[Exercice proposé A] Relevez toutes les personnes désignées par leur nom dans l'extrait sur l'assemblée coloniale et les insurgés.
[Exercice proposé B] Rédigez la suite de l'extrait sur l'assemblée coloniale et les insurgés, en reprenant après sa dernière phrase.

[Extrait]
Non ! ainsi que Pétion, n’approuvons pas ces paroles sanguinaires de l’ancien membre du comité de salut public. Plaignons-nous des injustices, des excès, des crimes des colons ; signalons-les à la postérité, afin qu’elle compare leur conduite à celle de leurs victimes privées de lumières, opprimées depuis des siècles sous un joug de fer, et cependant donnant à ces oppresseurs l’exemple de sentimens plus conformes aux principes du droit des gens, à la nature de l’homme. Laissons à ce juge impartial le soin de prononcer avec équité dans le procès que nous présentons à son jugement.


Les prisonniers blancs rendus au Cap se présentèrent, le 24 décembre, à la barre de l’assemblée coloniale, avec quelques-uns des chefs de l’escorte qui les conduisit. Le président dit à ces derniers :

« Continuez à donner des preuves de votre repentir, et dites à ceux qui vous envoient, de les adresser à MM. les commissaires civils : ce n’est que par leur intercession que l’assemblée peut s’expliquer sur votre sort. »

Au retour de l’escorte dans le camp des insurgés, Toussaint Louverture, dont la perspicacité avait découvert facilement l’insuffisance des pouvoirs des commissaires civils, en fit la déclaration à Jean François et à Biassou. Ce dernier devait se rendre à son tour à une nouvelle entrevue avec ces commissaires ; il résolut dès lors de s’en abstenir, et il fit bien.

Dans le même temps, M. de Touzard, lieutenant-colonel au régiment du Cap, et les blancs de la Marmelade, attaquaient les noirs. C’était par eux que ces insurgés avaient fait passer leurs premières adresses à l’assemblée coloniale. Les blancs voulaient donc la continuation de la guerre !

Cependant les commissaires civils, malgré l’orgueil et la jalousie que leur montrait l’assemblée coloniale, voulurent proclamer une amnistie générale pour obtenir la soumission des esclaves ; mais l’assemblée s’y opposa. Quelque temps après, le ministre de la marine, éclairé par les avis de la commission civile, en envoya une au nom du roi ; et cette fois, l’assemblée coloniale, n’osant pas paraître s’y refuser, mit de telles restrictions à cet acte du souverain de la France, qu’il devint inefficace. Elle l’accompagna d’un arrêté par lequel elle déclara « que c’était elle qui pardonnait, au nom de leurs maîtres, aux esclaves révoltés ; que leurs chefs seraient tenus, pour obtenir leur pardon, de remettre à l’assemblée coloniale tous les papiers qu’ils avaient en leur possession, et de lui donner tous les renseignemens propres à éclaircir les causes de la révolte actuelle. »

[Lignes fournies]
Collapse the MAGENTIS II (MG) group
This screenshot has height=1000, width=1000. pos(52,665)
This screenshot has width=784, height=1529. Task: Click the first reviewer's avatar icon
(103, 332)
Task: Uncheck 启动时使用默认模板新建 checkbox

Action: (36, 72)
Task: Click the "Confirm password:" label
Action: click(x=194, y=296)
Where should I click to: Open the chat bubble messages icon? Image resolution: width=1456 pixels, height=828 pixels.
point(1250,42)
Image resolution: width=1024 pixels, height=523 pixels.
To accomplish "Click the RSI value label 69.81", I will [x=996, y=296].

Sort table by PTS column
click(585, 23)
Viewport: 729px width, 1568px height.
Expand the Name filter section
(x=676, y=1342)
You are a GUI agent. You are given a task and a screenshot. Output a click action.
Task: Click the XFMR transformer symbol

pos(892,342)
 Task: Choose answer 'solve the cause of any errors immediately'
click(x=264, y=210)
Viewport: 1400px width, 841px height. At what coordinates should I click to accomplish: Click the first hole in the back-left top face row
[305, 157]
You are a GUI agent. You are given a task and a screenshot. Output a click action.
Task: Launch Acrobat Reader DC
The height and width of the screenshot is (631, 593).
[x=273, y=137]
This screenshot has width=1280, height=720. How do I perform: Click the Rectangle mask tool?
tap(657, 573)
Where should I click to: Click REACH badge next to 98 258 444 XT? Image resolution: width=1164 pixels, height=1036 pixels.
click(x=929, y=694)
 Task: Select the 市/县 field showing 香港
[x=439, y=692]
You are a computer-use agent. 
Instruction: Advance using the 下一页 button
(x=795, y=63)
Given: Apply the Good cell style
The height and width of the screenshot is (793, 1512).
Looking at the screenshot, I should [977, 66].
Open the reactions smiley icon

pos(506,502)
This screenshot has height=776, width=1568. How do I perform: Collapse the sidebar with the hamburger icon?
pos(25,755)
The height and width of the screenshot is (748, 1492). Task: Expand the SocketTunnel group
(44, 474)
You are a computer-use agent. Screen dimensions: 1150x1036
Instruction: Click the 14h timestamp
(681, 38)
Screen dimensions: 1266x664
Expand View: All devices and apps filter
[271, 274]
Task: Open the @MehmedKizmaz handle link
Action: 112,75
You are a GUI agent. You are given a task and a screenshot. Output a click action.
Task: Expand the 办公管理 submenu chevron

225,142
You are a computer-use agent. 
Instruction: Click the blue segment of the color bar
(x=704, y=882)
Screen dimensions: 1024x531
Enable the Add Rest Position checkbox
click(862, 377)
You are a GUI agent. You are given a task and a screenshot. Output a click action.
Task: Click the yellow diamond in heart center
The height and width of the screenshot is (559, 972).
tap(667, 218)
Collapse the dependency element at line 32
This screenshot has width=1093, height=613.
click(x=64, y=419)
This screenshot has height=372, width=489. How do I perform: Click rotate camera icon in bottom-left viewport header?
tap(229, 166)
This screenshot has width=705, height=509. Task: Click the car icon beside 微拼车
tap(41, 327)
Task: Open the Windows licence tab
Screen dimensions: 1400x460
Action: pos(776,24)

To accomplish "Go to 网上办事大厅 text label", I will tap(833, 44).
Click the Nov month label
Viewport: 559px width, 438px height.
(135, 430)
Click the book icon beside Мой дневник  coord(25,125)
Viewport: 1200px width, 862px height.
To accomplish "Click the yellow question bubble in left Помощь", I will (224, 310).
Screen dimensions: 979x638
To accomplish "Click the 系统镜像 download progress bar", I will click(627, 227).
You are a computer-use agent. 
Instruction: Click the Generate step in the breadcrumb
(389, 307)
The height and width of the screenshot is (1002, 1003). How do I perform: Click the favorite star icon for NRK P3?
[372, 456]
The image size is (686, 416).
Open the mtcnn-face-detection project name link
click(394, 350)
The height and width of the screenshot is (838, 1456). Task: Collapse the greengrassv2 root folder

[Réponse A] Pétion, Toussaint Louverture, Jean François, Biassou, M. de Touzard

[Réponse B]
Convenons que si cette assemblée se montrait arrogante, intraitable, elle était du moins conséquente. Le décret du 24 septembre, prétendu constitutionnel, ne lui avait-il pas délégué l’initiative des mesures qu’elle voudrait prendre à l’égard des esclaves, sous la seule sanction du roi ? Le roi avait donc empiété sur ses attributions, il avait violé son droit !

La logique entraînait les colons. Il était écrit dans le livre du Destin qu’ils devaient perdre Saint-Domingue, et ils le perdirent.


Presqu’en même temps que les négociations pour la paix s’ouvraient de la part des noirs, les hommes de couleur de l’Ouest, apprenant l’arrivée des commissaires civils auxquels ils portaient le même respect, en leur qualité de délégués de l’assemblée nationale et du roi, leur envoyèrent des députations pour leur soumettre les concordats qu’ils avaient passés avec les blancs et en obtenir leur approbation. Mais ces commissaires n’avaient pas le pouvoir qu’ils leur supposaient : le décret du 24 septembre laissait encore toute latitude à cet égard, à l’assemblée coloniale. Les commissaires civils improuvèrent les concordats passés tant dans l’Ouest que dans le Sud : ils ne pouvaient agir autrement. Et l’assemblée coloniale, pour mieux prouver aux hommes de couleur de toute la colonie que leur sort dépendait d’elle seule, fit arrêter ces députations qui furent ou emprisonnées ou mises à bord des navires de guerre qui étaient sur la rade du Cap.

C’est à peu près à cette époque qu’arrivèrent dans la colonie plusieurs anciens membres de l’assemblée de Saint-Marc dont les intrigues incessantes, à Paris, avaient obtenu de l’assemblée constituante le décret du 24 septembre. On conçoit combien ils durent exciter encore les membres de l’assemblée coloniale.

Tant de causes devaient concourir à rallumer la guerre, qu’elle se fit de nouveau avec plus de violence que jamais. Elle continua dans le Nord, dans l’Ouest, dans le Sud, et Saint-Domingue parut devoir s’abîmer sous le poids des crimes qui souillèrent de toutes parts ce malheureux pays.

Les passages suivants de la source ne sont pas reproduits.